Direction 1: According to the cannoli cake recipe text, how long should the cannoli cream filling drain in a fine sieve in the refrigerator?

Passage shown:
Yellow layer cake filled with Italian cannoli cream made with ricotta cheese, confectioners sugar and chocolate chips topped with fresh whipped cream.

A piece of Cannoli cake on a plate

One of my husband's favorite desserts are Italian cannoli's. They're an Italian pastry with a tube-shaped fried pastry dough filled with a sweet, creamy filling containing ricotta cheese. 

We used to be able to purchase really good cannoli shells, and would make them at home for special occasions, but I haven't quite gotten the knack of  making them from scratch.

Since I had some leftover ricotta cheese from making this Beef Ricotta Casserole, I decided to make Cannoli Cake instead.

I decided to use a yellow box cake mix to simplify the recipe, but you can make homemade yellow cake mix if you prefer. 

This Cannoli Cake serves 12 people, was super moist and the combination of the cannoli cream and fresh whipped cream made a delicious dessert.

Cannoli Cake Tips

I actually made this recipe twice. Once as a round layer cake; then this time making it a 3-layer cake.

The first time, it was good; however, my cream didn't set properly and the filling was a bit grainy and runny in texture. Big mistake. 

Before I share what ingredients you'll need, here are a few tips for getting a firm, creamy filling. 

  1. Use whole milk ricotta cheese; not skim. The filling will set better.
  2. Allow the cannoli cream filling to drain in a fine sieve in refrigeration for at least 2 hours up to overnight. This will help drain the excess moisture from the ricotta cheese giving you a thicker, creamier filling. 
  3. I opted to just use mini chocolate chips in my filling, but different areas of Italy use alternative ingredients like ground cinnamon, chopped nuts and/or chopped candied orange peels. It all depends on your personal preference.

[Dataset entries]
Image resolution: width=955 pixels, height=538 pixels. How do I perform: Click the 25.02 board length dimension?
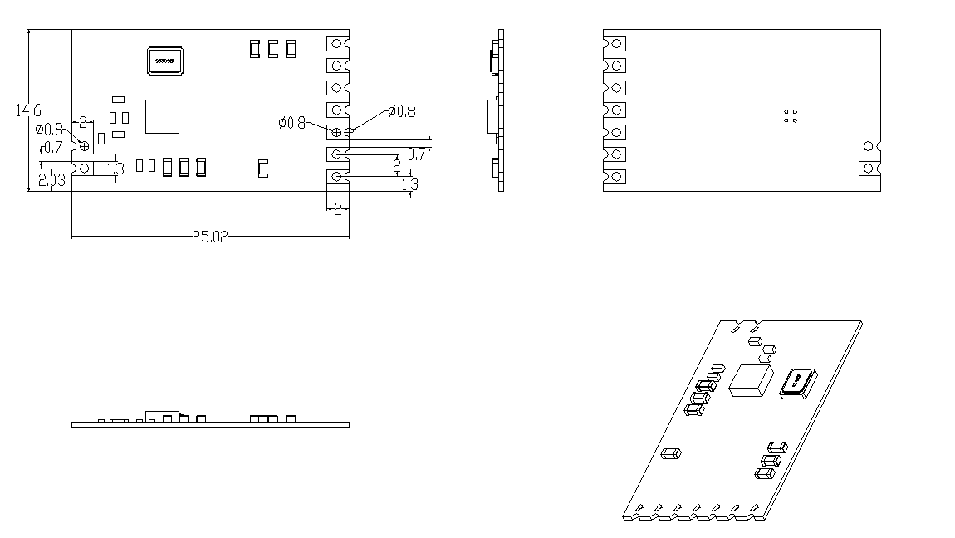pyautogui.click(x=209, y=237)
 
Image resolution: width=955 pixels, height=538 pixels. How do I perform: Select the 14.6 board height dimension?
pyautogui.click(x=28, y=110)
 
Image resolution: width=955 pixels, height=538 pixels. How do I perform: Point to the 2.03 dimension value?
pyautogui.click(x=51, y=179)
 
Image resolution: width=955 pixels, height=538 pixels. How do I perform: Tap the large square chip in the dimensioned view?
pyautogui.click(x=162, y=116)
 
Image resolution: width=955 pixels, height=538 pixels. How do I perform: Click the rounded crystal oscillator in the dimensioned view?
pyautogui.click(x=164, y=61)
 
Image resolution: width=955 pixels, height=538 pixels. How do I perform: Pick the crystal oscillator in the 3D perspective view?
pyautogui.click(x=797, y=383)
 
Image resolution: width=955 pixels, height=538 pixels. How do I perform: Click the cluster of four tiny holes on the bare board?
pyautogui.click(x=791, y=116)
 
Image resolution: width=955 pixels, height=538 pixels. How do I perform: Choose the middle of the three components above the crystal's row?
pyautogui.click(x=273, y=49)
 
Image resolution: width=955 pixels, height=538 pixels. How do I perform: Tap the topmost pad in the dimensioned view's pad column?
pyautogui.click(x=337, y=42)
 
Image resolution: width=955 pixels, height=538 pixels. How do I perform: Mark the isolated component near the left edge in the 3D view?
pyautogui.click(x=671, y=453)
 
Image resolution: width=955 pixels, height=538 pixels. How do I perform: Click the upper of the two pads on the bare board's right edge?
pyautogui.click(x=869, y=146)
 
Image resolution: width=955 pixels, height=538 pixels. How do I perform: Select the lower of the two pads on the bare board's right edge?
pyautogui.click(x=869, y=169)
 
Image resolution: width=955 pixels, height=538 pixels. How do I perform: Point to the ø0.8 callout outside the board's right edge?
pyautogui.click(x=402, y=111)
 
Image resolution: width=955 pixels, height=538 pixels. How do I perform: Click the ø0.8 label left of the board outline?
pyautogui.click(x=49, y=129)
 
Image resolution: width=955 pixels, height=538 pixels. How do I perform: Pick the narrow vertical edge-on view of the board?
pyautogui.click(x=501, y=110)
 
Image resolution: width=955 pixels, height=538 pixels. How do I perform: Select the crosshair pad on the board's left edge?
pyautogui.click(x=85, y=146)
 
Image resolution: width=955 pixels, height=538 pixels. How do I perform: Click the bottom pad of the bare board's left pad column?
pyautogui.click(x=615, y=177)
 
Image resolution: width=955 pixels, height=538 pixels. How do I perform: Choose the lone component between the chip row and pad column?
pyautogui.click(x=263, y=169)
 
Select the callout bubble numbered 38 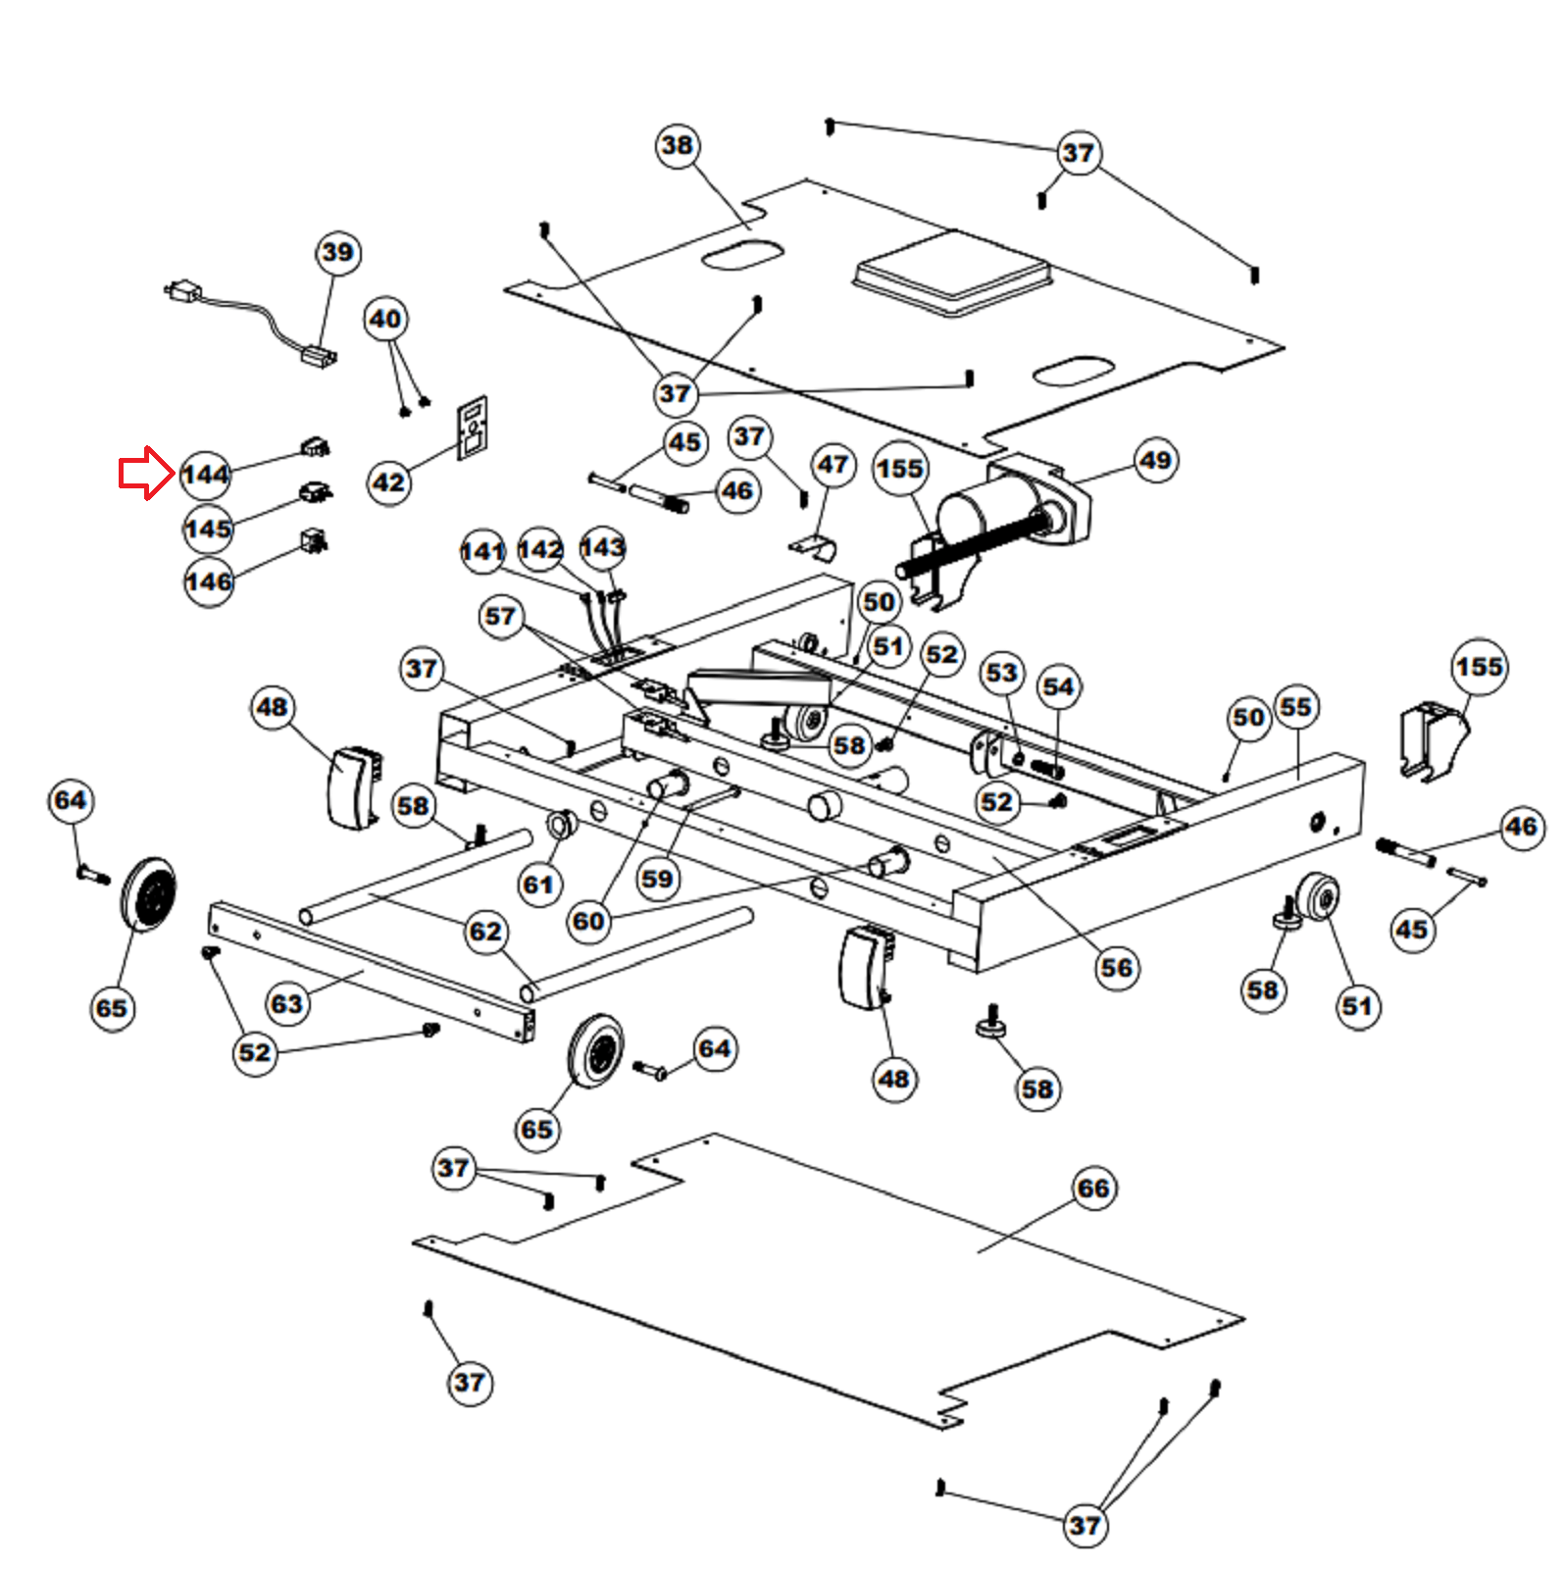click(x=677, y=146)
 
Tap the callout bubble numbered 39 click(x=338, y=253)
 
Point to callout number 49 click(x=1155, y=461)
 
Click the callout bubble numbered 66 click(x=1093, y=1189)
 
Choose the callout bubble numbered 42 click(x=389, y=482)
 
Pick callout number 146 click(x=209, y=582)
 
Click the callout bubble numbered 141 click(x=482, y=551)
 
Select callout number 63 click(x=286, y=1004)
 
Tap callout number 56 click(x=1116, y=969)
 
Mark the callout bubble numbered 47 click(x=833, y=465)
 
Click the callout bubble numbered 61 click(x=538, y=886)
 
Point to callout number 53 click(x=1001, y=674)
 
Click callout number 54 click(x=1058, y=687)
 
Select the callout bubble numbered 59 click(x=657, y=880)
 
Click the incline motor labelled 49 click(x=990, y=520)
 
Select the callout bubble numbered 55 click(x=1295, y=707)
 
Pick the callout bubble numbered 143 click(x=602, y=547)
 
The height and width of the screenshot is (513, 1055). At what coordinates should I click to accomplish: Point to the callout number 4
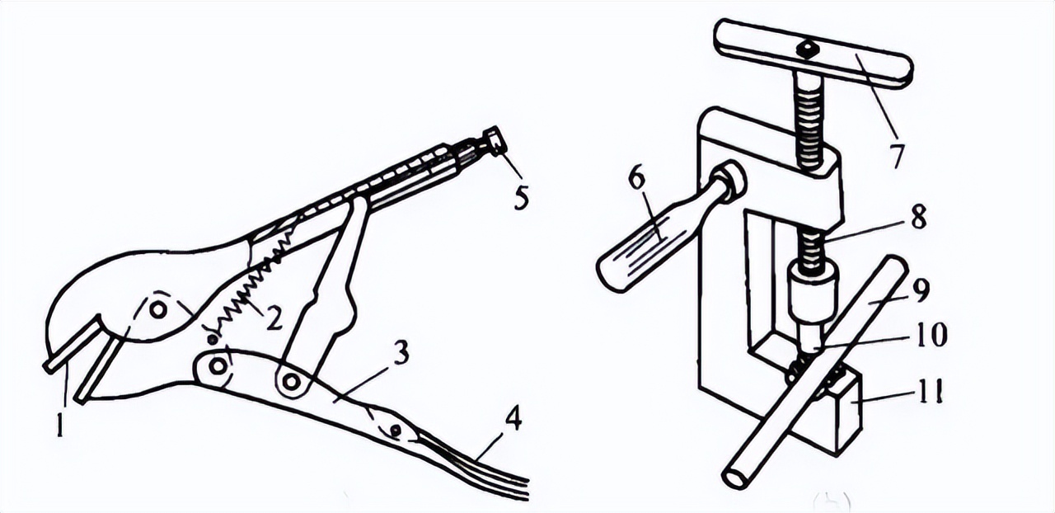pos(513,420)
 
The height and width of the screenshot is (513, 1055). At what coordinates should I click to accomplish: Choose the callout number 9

Direction 2: Pick out every line of the entries above that contains the string "what", matching case.

Answer 1: At least 2 hours, up to overnight.

Answer 2:
The height and width of the screenshot is (513, 1055). At what coordinates should I click to accomplish: Point to the callout number 4
The height and width of the screenshot is (513, 1055). At what coordinates should I click to accomplish: Choose the callout number 9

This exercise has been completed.